Thanks. You have comprehensively answered the first question that I was going to ask, so I will move on to Anas Sarwar.
Thank you, chair. In its accounts, Audit Scotland has included income that it will receive from work in progress, based on a judgment of work completed but not yet charged to audited bodies. Are you satisfied that that calculation is accurate and robust?
Yes, we are. We spent a significant proportion of the audit looking at that. We look at the methodology, the time records and the accounting policies, and, from that work, we are satisfied.
Thank you. That is the only question that I had, chair.
I am glad that you mentioned the internal audit review because, on page 29 of the annual report, Audit Scotland states:
“BDO’s 2019 review of our risk management arrangements provided positive assurance and we achieved the highest risk maturity assessment available.”
BDO is the external audit firm that carried out the internal audit. What is a “risk maturity assessment”?
The internal auditors look at risk systems with Audit Scotland and, based on that work, they make a judgment on how mature Audit Scotland’s procedures are. We are not directly involved with internal audit, but we look over those reports to see whether there are any issues that may cause concern for our external audit.
Perhaps I should have asked that in the previous evidence session. It sounds like a good thing.
With regard to being a going concern, Audit Scotland is funded by the public sector, either from the Scottish Government or from the local authorities that pay audit fees. There is probably no long-term uncertainty about that. However, in the short term, everybody is under pressure to minimise cash-flow outgoings or they are short of cash. Do you look at what immediate liquid resources are available to Audit Scotland? If some of its receivables were a bit delayed, would it have enough cash or resources to borrow to keep making its monthly payments?
We have discussions about that with Audit Scotland every year, but particularly this year, given the added complications that have been caused by Covid. We look at budgets and we discuss its fees. Naturally, there will be some delays, because of the nature of organisations and cash flow and problems due to Covid-19. We look at all that and take it into account when we have our going concern discussion. Based on that, we are happy that it is still a going concern and that it has cash flow. Audit Scotland may come back to Parliament on its budget. Certainly, some audits may be delayed and there has been an extension of audit timetables as a result. However, we had discussions and looked at the information available, and we were happy with that.
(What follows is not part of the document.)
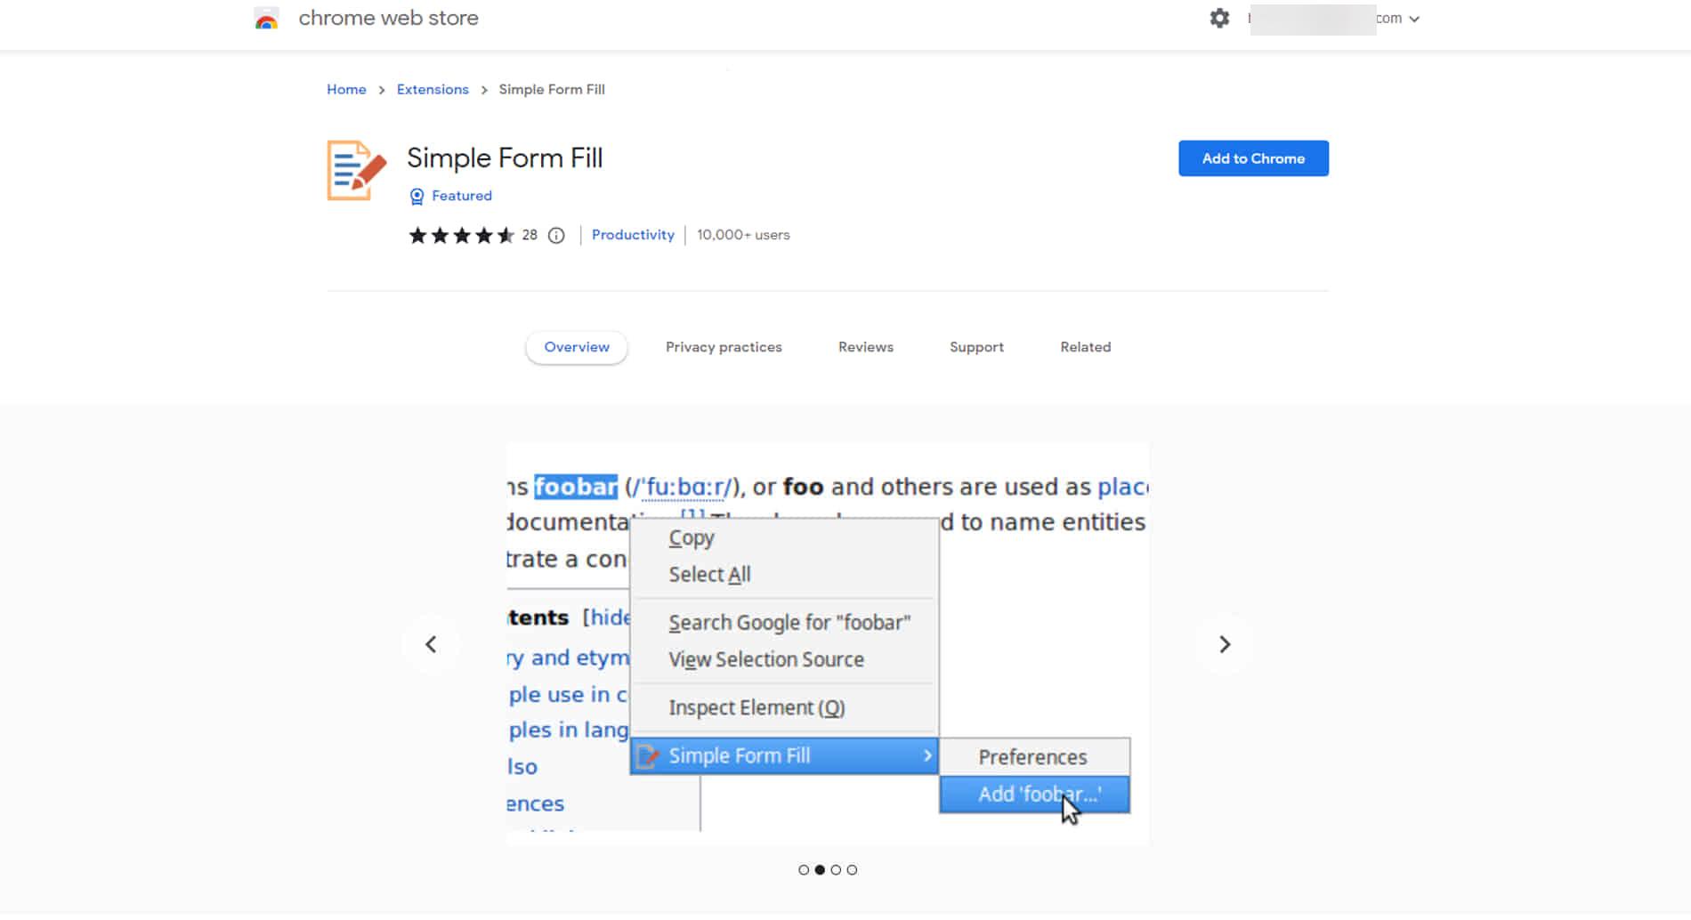View the Related tab
Viewport: 1691px width, 920px height.
pos(1085,347)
If it had an issue, would it have to come to the Scottish Government and take money from a bank account? Do you know where liquid resources would come from in a moment of difficulty?
I think that Stuart Dennis would be the person to give you more detail on that.
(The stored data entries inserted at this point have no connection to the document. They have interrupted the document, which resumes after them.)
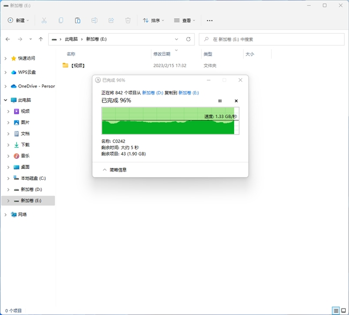The image size is (349, 315).
Task: Open the 排序 sort menu
Action: [154, 20]
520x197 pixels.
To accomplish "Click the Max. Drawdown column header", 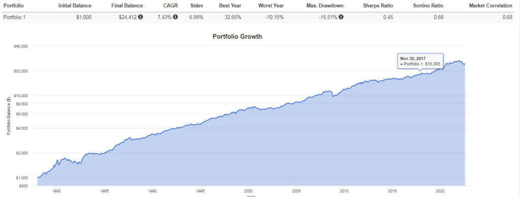I will coord(324,6).
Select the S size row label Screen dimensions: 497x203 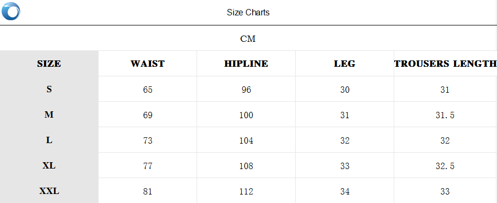pos(49,89)
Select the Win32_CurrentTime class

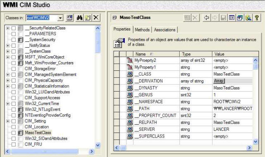42,104
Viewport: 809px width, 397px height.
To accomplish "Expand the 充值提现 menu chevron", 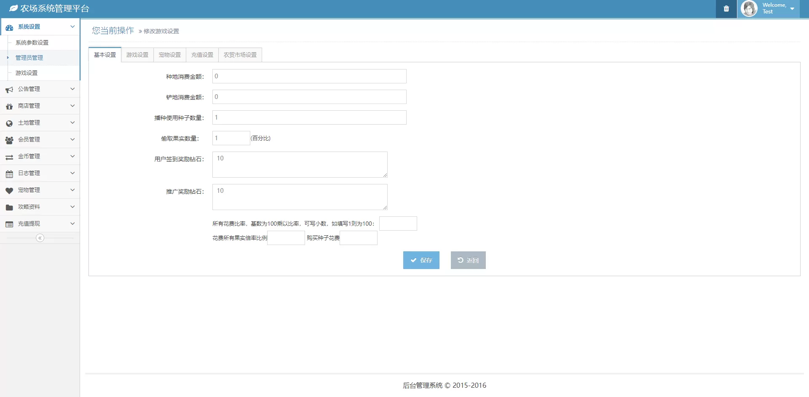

On the financial statements, we particularly rely on your expertise where there are specialists involved and technical accounting requirements, such as around the pension costs and liabilities. Are you satisfied with all the disclosures relating to the pension costs and liabilities in the current financial statements?
Yes, we are. We spent a lot of time looking at that. We also considered the reasonableness of the assumptions used, and we were satisfied.
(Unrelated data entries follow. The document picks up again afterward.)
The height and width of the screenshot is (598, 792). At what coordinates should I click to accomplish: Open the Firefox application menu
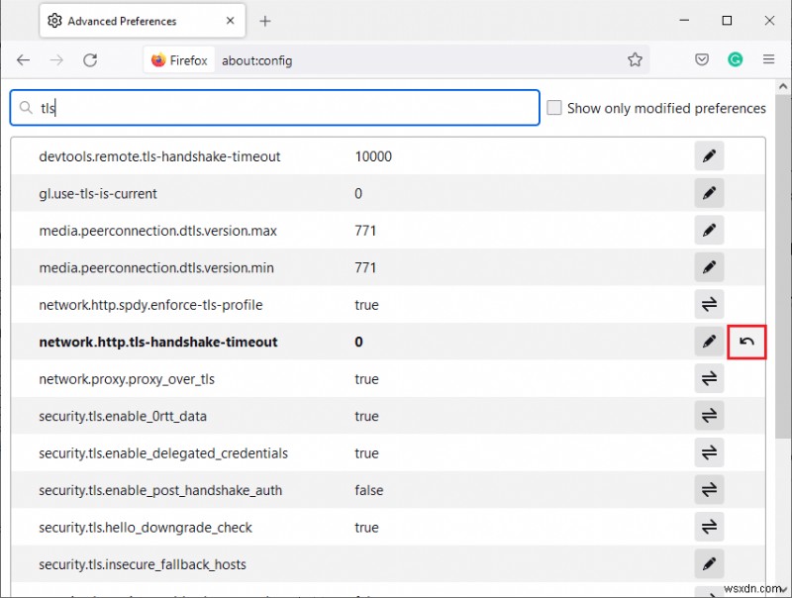point(769,59)
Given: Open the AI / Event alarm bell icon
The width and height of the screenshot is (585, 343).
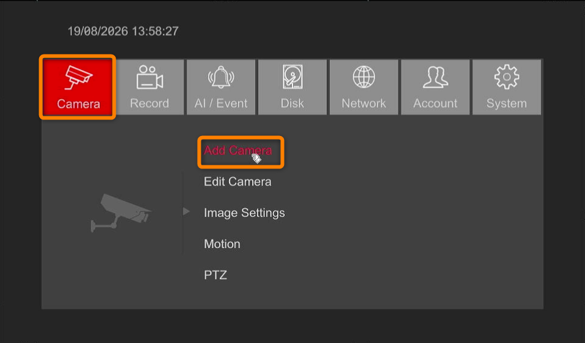Looking at the screenshot, I should (x=221, y=77).
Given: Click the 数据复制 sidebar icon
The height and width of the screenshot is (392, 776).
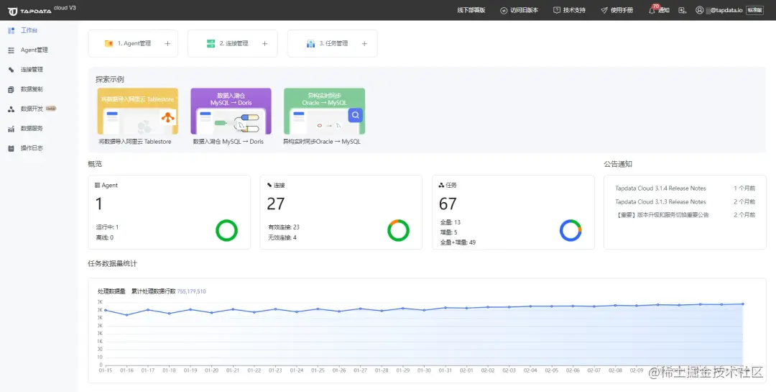Looking at the screenshot, I should point(11,89).
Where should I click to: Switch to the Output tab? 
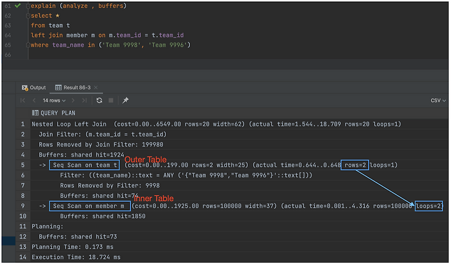coord(34,87)
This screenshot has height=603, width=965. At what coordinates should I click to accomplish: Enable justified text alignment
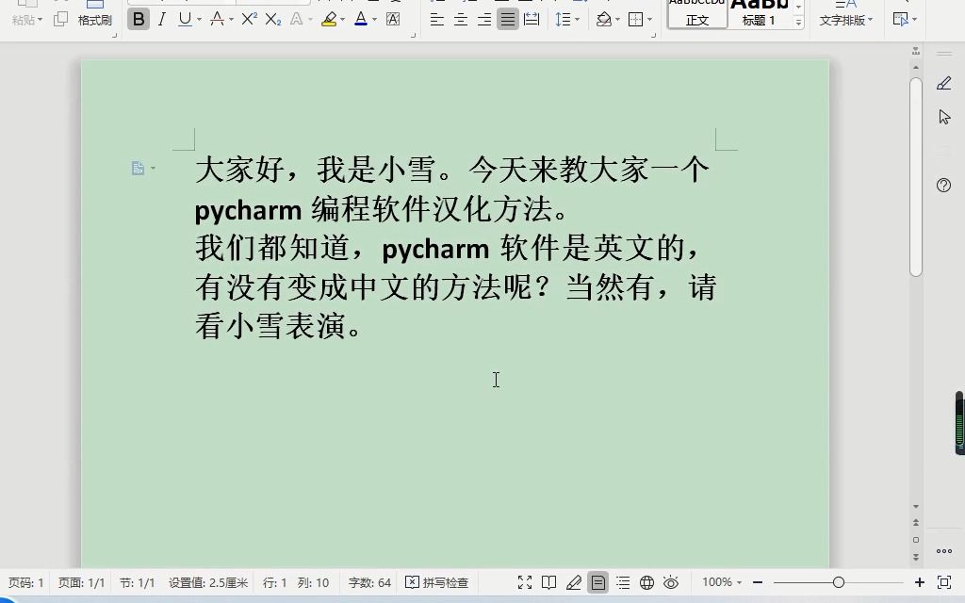pos(507,18)
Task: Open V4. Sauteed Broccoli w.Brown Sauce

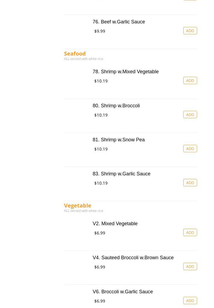Action: coord(133,258)
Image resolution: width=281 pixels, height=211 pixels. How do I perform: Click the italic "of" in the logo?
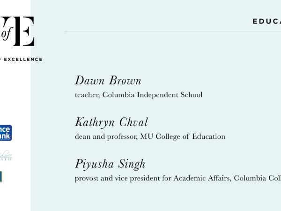7,33
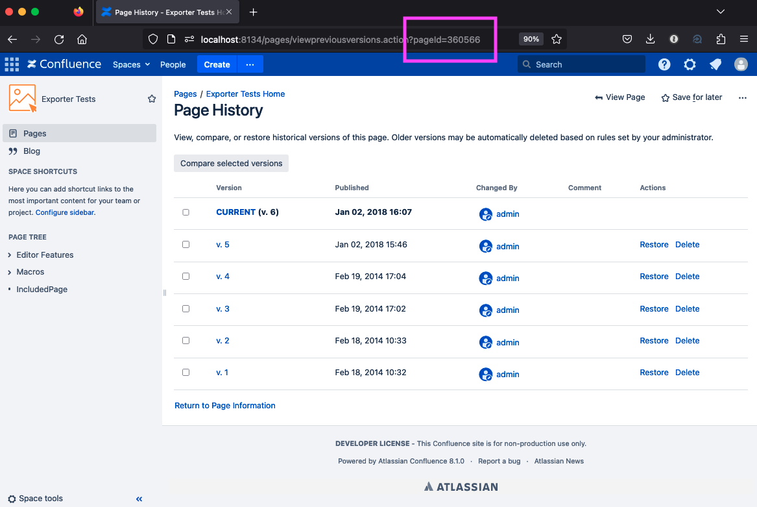Open the Help question mark menu
The width and height of the screenshot is (757, 507).
pyautogui.click(x=664, y=64)
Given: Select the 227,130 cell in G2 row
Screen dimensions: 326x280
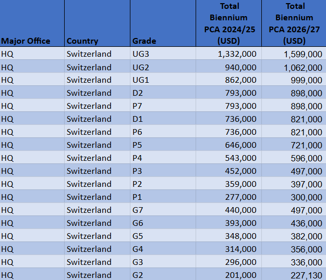Looking at the screenshot, I should (x=306, y=275).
I think that those are all the questions that we have for Alexander Sloan. Thank you for your attendance. That completes everything and concludes our evidence session. I thank all our witnesses. The commission is particularly appreciative of the work that has been done to produce the accounts on time, given the challenges of remote working.
That concludes the public part of today’s meeting. I will allow a couple of minutes for a comfort break, before we resume in private session.
14:43 Meeting continued in private until 15:03.